Add some stock to help the blending process, if necessary.

Smooth!

Place the rest of the stock into a large saucepan.

Bring to a boil, then remove from the heat.


Add the avocado puree, sour cream, and chipotle.



Mix with a spoon until combined. If you want an ultra-smooth texture, use an immersion blender or carefully blend in a countertop blender. Season with salt to taste.


Divide into bowls and serve with lemon or lime wedges and chopped fresh herbs.


My fat bomb soup experiments
This recipe began as a simple avocado soup experiment while planning a meal for a client.
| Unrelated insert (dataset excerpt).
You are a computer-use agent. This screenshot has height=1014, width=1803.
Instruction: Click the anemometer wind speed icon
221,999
I wanted a rich, vegetable-based soup to complement other meals that day. Avocados bring vitamins and healthy fats, so I tested variations until the flavors and texture felt right.
I considered different liquids—water was too plain, and almond milk didn’t seem right for a savory bowl—so chicken stock became the base. Avocado benefits from acidity, so I considered lemon or lime, but ultimately sour cream provided both the tang and the creamy body I wanted. I used parsley for a fresh herbal note because cilantro is not my preference.
Initial proportions were 2 large Hass avocados, roughly 4 cups (950 ml) chicken stock, 1 cup (240 ml) full-fat sour cream, 1/4 cup chopped parsley, and salt to taste. I puréed the avocado with some stock, warmed the rest of the stock, then stirred in the avocado and sour cream before blending to a silky consistency.
The first version was a bit too thin, so I reduced the stock slightly. To lift the flavor, I tested a range of herbs and spices by adding small amounts into separate cups of soup. My favorites were basil, curry powder, fresh garlic, and—by far—the winner—chipotle, which added a smoky, spicy edge that balanced the rich avocado beautifully.
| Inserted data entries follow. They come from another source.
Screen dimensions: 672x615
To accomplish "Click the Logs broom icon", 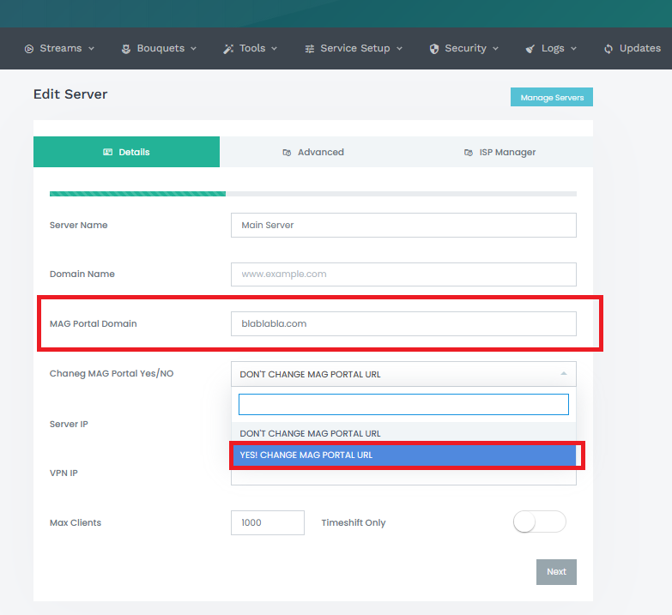I will coord(530,49).
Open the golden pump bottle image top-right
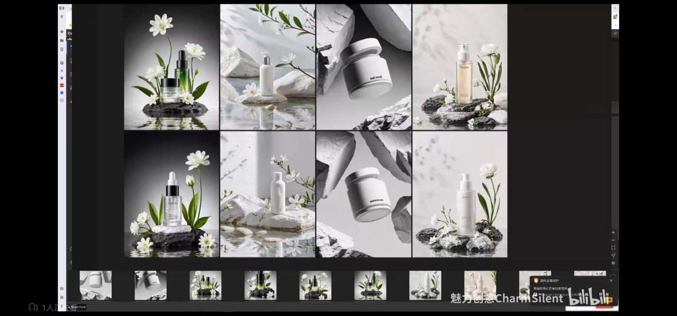This screenshot has height=316, width=677. 460,67
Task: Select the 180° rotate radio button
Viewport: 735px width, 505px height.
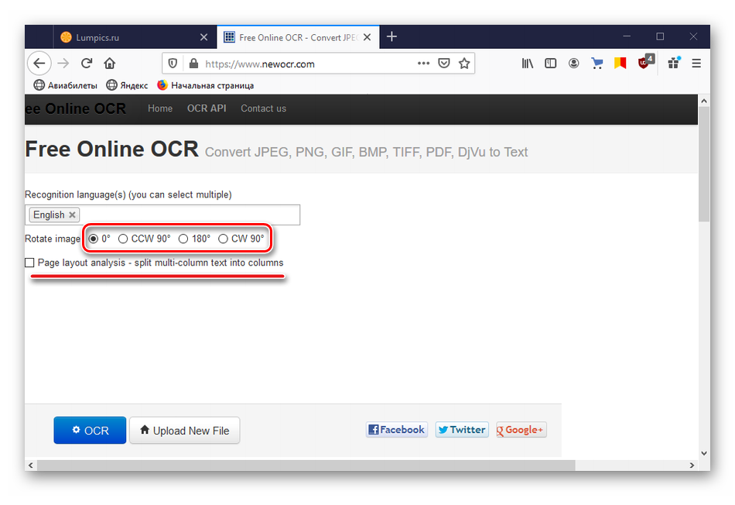Action: [x=183, y=239]
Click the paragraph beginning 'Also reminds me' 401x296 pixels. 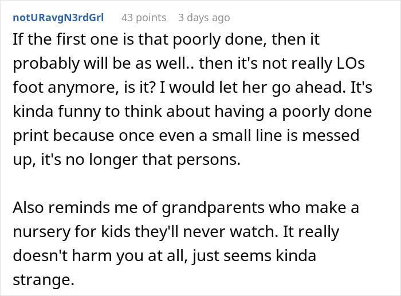coord(186,243)
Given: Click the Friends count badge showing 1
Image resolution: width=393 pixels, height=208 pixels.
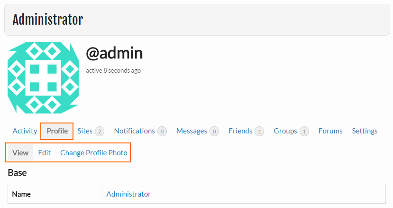Looking at the screenshot, I should (x=259, y=132).
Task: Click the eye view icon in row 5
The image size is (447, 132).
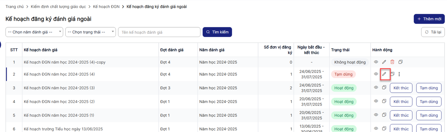Action: pyautogui.click(x=376, y=115)
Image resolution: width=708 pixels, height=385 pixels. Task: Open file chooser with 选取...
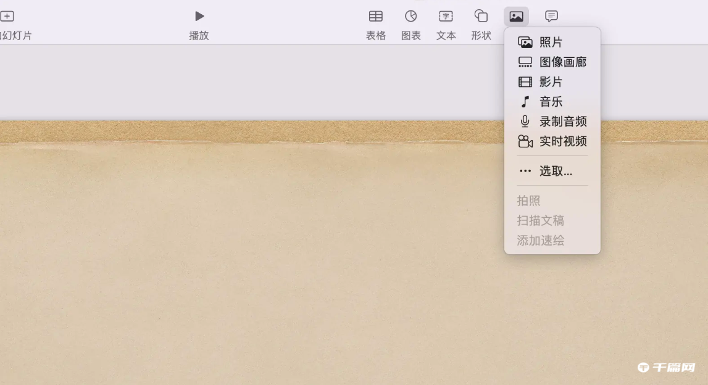(x=556, y=171)
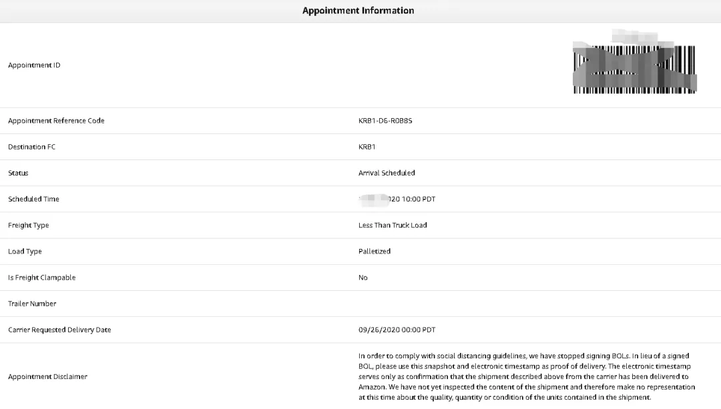Image resolution: width=721 pixels, height=409 pixels.
Task: Click the Status label
Action: pyautogui.click(x=18, y=173)
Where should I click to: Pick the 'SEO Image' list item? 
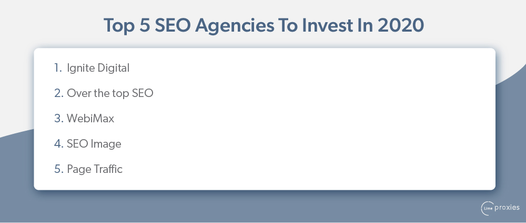point(94,143)
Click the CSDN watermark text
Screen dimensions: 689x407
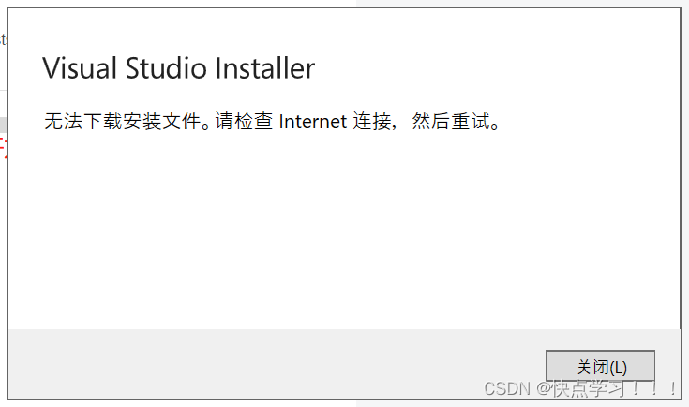pos(507,388)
After experimenting, I arrived at the recipe below and was pleased with its texture, flavor, and satisfying richness. With the amounts used, the soup is high in healthy fats—hence the “fat bomb” nickname—and makes a filling, flavorful meal or starter.
4-Ingredient Avocado Chipotle Soup aka Fat Bomb Soup
Ingredients
- 2 large ripe Hass avocados
- 3 cups (710 ml) chicken stock or vegetable broth
- 1 cup (240 ml) full-fat sour cream
- 1/2–1 teaspoon chipotle, or to taste
- Unrefined sea salt or Himalayan salt, to taste
Instructions
- Halve the avocados, remove the pits, and scoop the flesh into a blender.
- Blend until smooth, adding a little stock if needed to aid blending.
- Heat the remaining stock in a saucepan until it comes to a boil, then remove from the heat.
- Stir in the avocado purée, sour cream, and chipotle. Mix until smooth; use an immersion blender if there are lumps.
- Warm the soup gently until hot but do not let it boil to prevent separation.
- Season with salt to taste.
- Divide into bowls and serve with lemon or lime wedges and chopped fresh herbs like parsley or cilantro, if desired.
Tags
| Nutrition information | Protein | Fat | Net carbs | kcal |
| In total: | 11.5 g | 116.6 g | 9.0 g | 1154 kcal |
| Per serving (4 servings): | 2.9 g | 29.2 g | 2.3 g | 288 kcal |

Tips for variation
Try other herbs and spices to suit your taste—basil, curry powder, or fresh garlic all work well. For a dairy-free keto or paleo version, replace the sour cream with thick coconut cream and add 2–4 tablespoons fresh lemon juice; use vegetable broth for a vegan option.
To make the soup more substantial, top each serving with cooked shrimp, crumbled feta, or diced cooked chicken just before serving.